Le gouvernement est dans une stratégie méthodique qui vise à saturer l’espace médiatique autour des enjeux migratoires. Le débat autour des accords franco-algériens en est l’exemple : des membres du gouvernement, la droite et l’extrême droite mènent une offensive concertée. Bruno Retailleau menace de rompre avec ces accords, Éric Zemmour explique que la colonisation est une « bénédiction », Louis Sarkozy appelle à « brûler » l’ambassade d’Algérie, François-Xavier Bellamy considère que l’Algérie a « du sang sur les mains »…

C’est une attaque politique qui n’a aucune efficacité. Les propos de Retailleau n’ont abouti à aucune exécution d’OQTF d’individus dangereux supplémentaires. Pour eux, ce n’est pas un enjeu de politique publique, c’est un ingrédient d’une bataille idéologique qui vise à faire de l’étranger un ennemi. Au Sénat, la droite mène le même combat. Un débat a eu lieu il y a trois semaines sur une proposition de loi interdisant le mariage aux personnes sans papiers. Cette semaine, une proposition de loi sur la restriction de l’accès aux prestations sociales pour les étrangers en situation régulière sera débattue. Ce texte sera suivi d’un autre visant à allonger la durée de détention en centre de rétention administrative.

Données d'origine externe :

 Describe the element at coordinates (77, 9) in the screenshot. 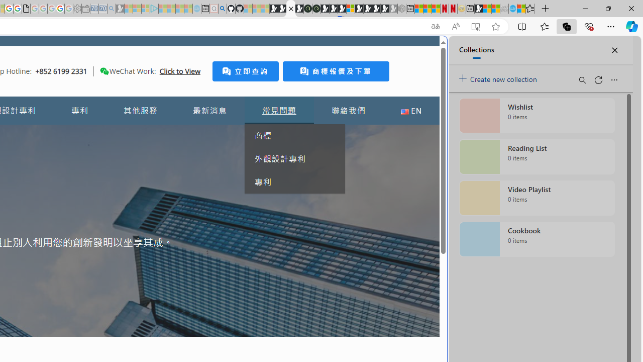

I see `'Settings - Sleeping'` at that location.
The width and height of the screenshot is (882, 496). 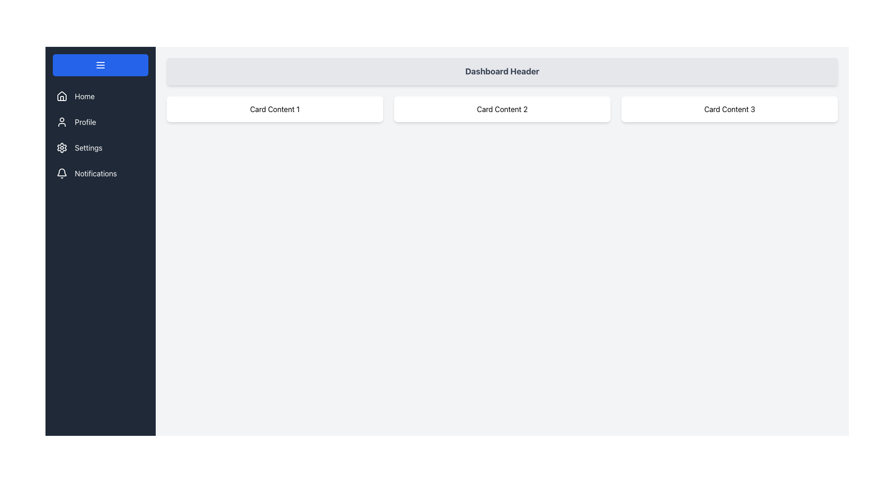 I want to click on the house icon located in the navigation menu above the 'Home' text label, so click(x=61, y=96).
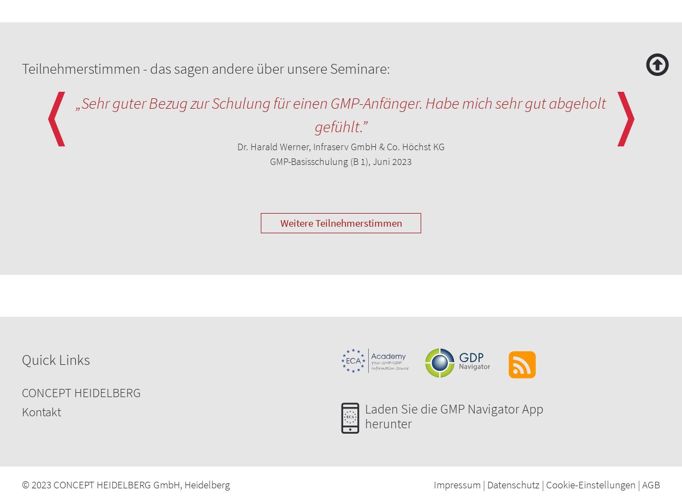  Describe the element at coordinates (130, 211) in the screenshot. I see `'Quality & Troubleshooting in the Filling Process'` at that location.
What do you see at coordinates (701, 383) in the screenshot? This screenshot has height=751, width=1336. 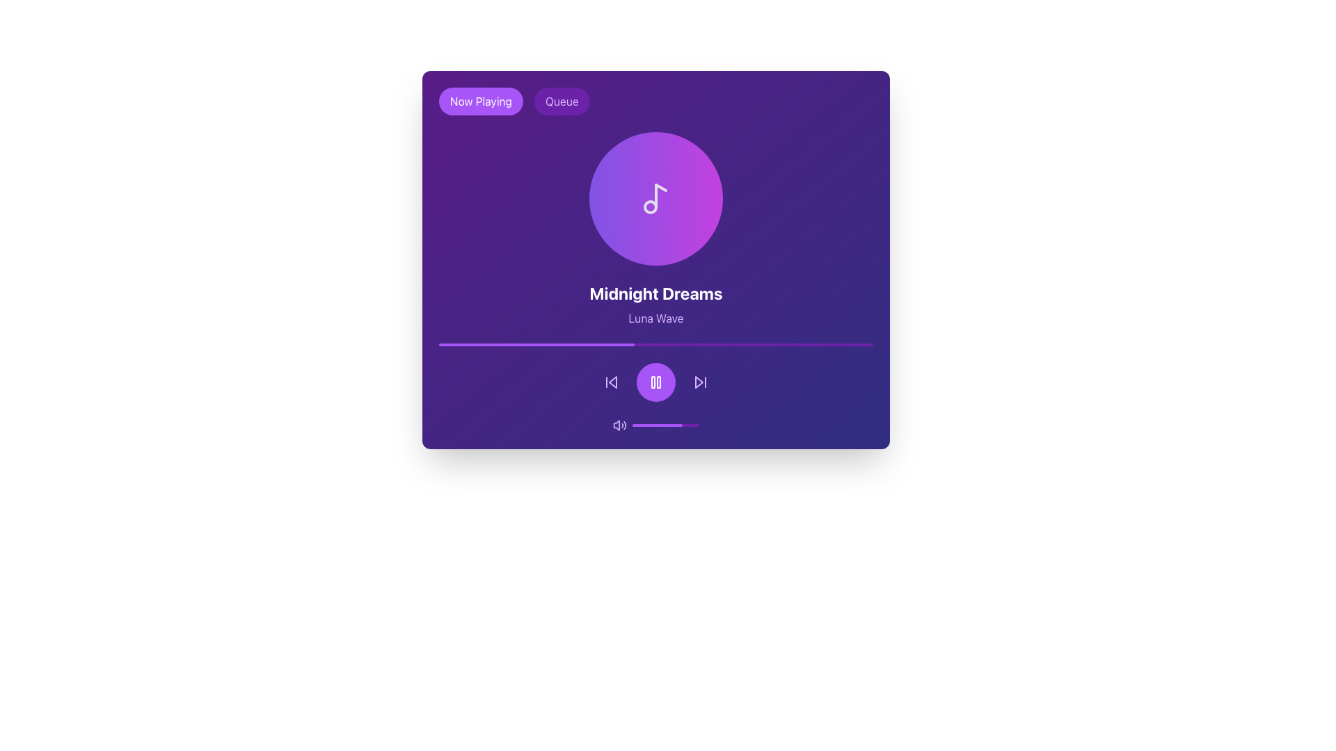 I see `the rightward-facing purple skip forward button located at the bottom-right corner of the media control panel to skip forward` at bounding box center [701, 383].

La droite et les macronistes veulent faire en sorte que l’immigration soit le seul sujet en débat dans la société.

La droite et les macronistes veulent faire en sorte que l’immigration soit le seul sujet en débat dans la société. Et, dans ce gouvernement, Bruno Retailleau est évidemment la tête de gondole de cette stratégie politique. Pour que le mot « salaire » soit prononcé dans cet hémicycle, il a fallu la niche parlementaire des sénateurs communistes, qui portaient la proposition d’indexer les salaires sur l’inflation. Sinon, nous ne parlons jamais de la question sociale, des salaires, du pouvoir d’achat ou des services publics.